((
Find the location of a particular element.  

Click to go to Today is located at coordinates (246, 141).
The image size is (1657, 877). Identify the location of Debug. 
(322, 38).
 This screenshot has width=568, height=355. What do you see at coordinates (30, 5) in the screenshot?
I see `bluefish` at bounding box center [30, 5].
))
• What you have to do
Reproduce all of the rows above word for word, with every line unchanged.

• Correct response
Find the location of a particular element.  

Click to go to Today is located at coordinates (246, 141).
The image size is (1657, 877). Identify the location of Debug. 
(322, 38).
 This screenshot has width=568, height=355. What do you see at coordinates (30, 5) in the screenshot?
I see `bluefish` at bounding box center [30, 5].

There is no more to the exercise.